Components

How to install ITER’s diagnostic cables with the highest precision?

Despite the colossal size of ITER, the assembly of some of its component is a matter of millimetres. Achieving  the required level of confinement in the vacuum vessel, crucial to the operation and safety of the device, requires an impressive degree of accuracy during the installation of equipment.

This is particularly critical for the diagnostics systems, which will monitor what happens inside the device and send lots of data outside. These remote ‘eyes’ have their special nerves: more than 3000 mineral-insulated cables that must cross the vessel wall without breaking the vacuum. To this end, Fusion for Energy (F4E)  will supply ITER with 75 feedthroughs, the small cylindrical gates welded into different ports of the machine. They were designed to let the cables through whilst hermetically sealing the vessel, by using two glass-to-metal barriers. The feedthroughs were designed in collaboration with IDOM (Spain) and are currently under fabrication by Alsymex (France), after successfully passing a series of resistance tests.

However, once manufactured the engineering puzzle will not be over. Inserting the feedthroughs in the port plugs is a delicate task. It’s like threading a needle – only with long rigid wires that have fragile terminations. For this reason, in 2022 the teams of F4E and IDOM decided to develop two assembly and alignment tools, tailored for the upper and lower ports. Two years later, both systems have been fabricated and delivered to ITER.

“It was an unforeseen spin-off within our collaboration with IDOM. Despite the limited budget allocated and the time pressure, the contractor presented a solution that complied perfectly with the strict assembly protocols and metrology challenges of ITER”, explains Miguel Perez Lasala, F4E Plasma Systems Project Manager. IDOM built a real-scale environment of the ports and tested the alignment tools with different feedthrough variants. This gave the team the confidence that the equipment is readily usable for the operators at ITER.

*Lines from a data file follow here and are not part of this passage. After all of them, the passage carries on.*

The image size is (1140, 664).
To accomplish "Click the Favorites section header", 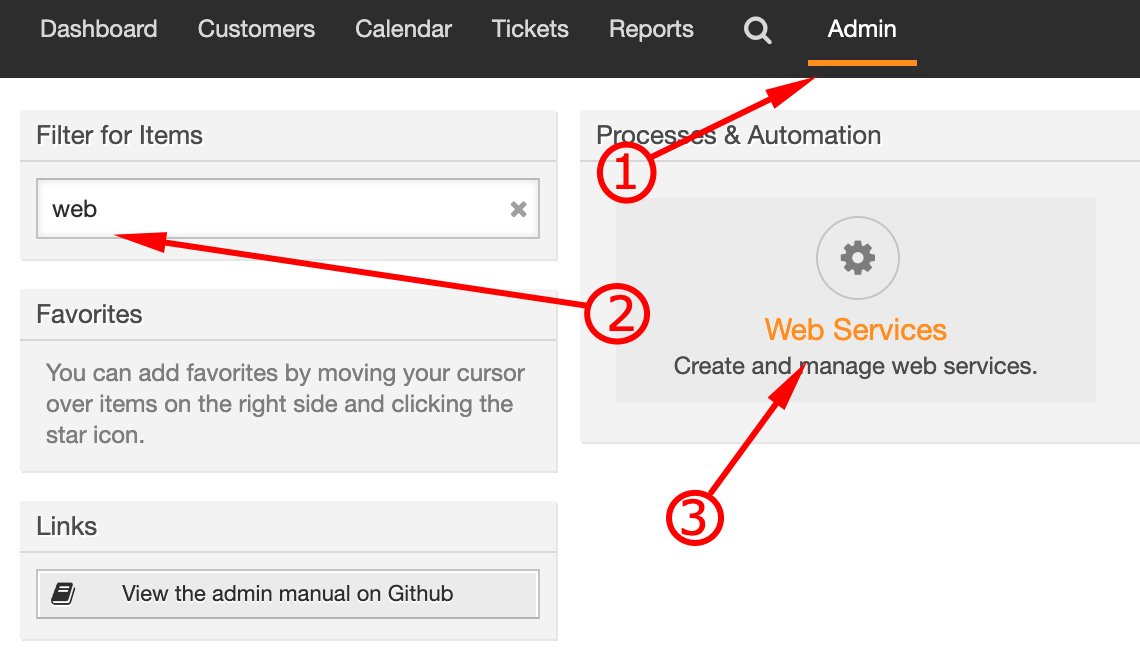I will point(89,314).
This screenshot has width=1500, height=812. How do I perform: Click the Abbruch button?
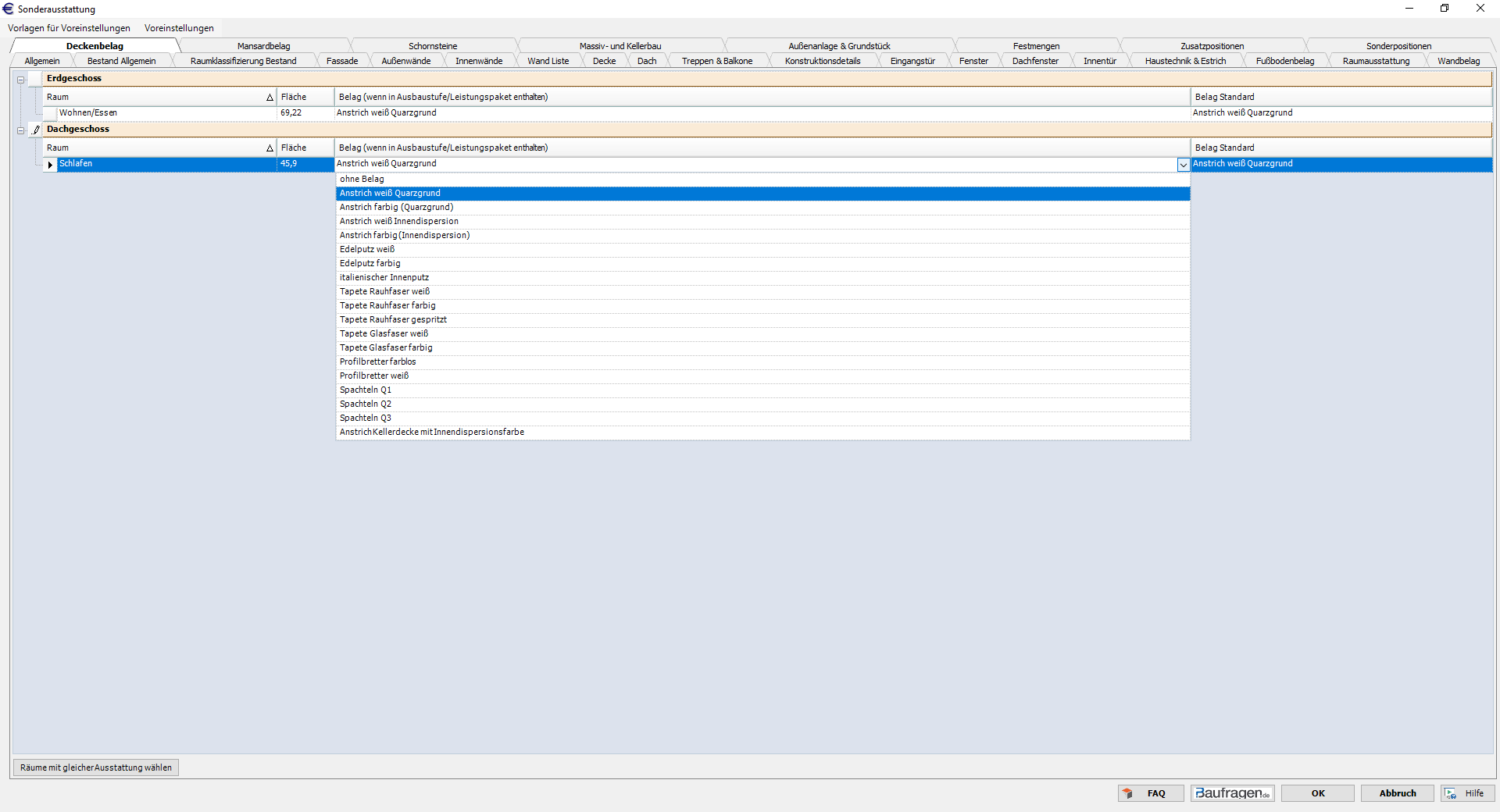click(x=1397, y=793)
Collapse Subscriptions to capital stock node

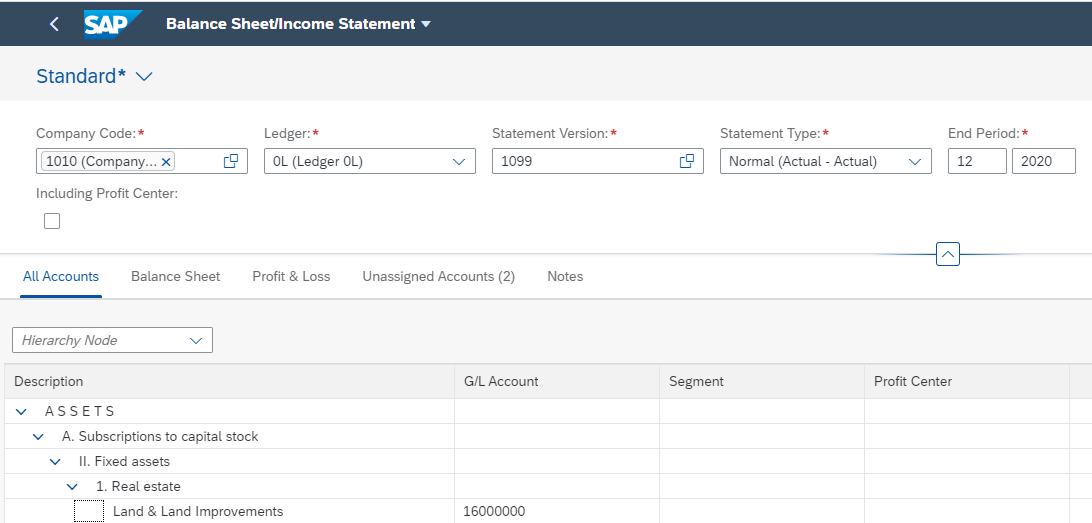pyautogui.click(x=38, y=437)
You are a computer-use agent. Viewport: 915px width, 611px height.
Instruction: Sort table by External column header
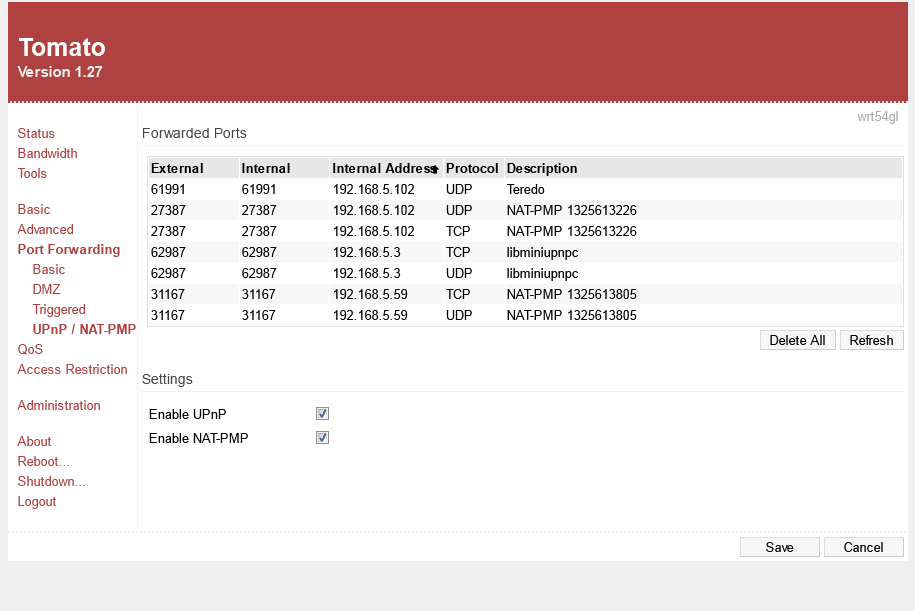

IDOM tested the alignment procedure with an ITER port mock-up. ©F4E

In Cadarache, ITER experts will now be able to run trials of the assembly and alignment procedure, using a prototype of a feedthrough. It’s a stepped choreography, adapted to the different architecture of the upper and lower ports. “The tools were devised to fit in a corridor busy with other equipment like the cryogenic systems. We used a modular design, so they can easily be assembled and disassembled when needed”, notes Nevenka Beslic, F4E external support officer.

In the upper port, the tool carrying the feedthrough will be mounted on a two-level scaffolding. From there, a set of mechanisms will pivot it and adjust it to make the feedthrough slide neatly into the plugs in an arc shape. In the lower port, however, the system will first need to unwind and straighten the cable. Then, a set of pulley carriages and trolleys will lift the feedthrough and thread it in.

Once welded into their exact place, the feedthroughs will act as the doorkeeper of all ITER diagnostics systems. The data travelling across will give scientists insights into the behaviour and properties of the plasma, through a wide range of sensors measuring temperature, irradiation, and other variables. Europe is responsible for roughly 25% of all diagnostics in ITER, involving more than 60 companies and research laboratories.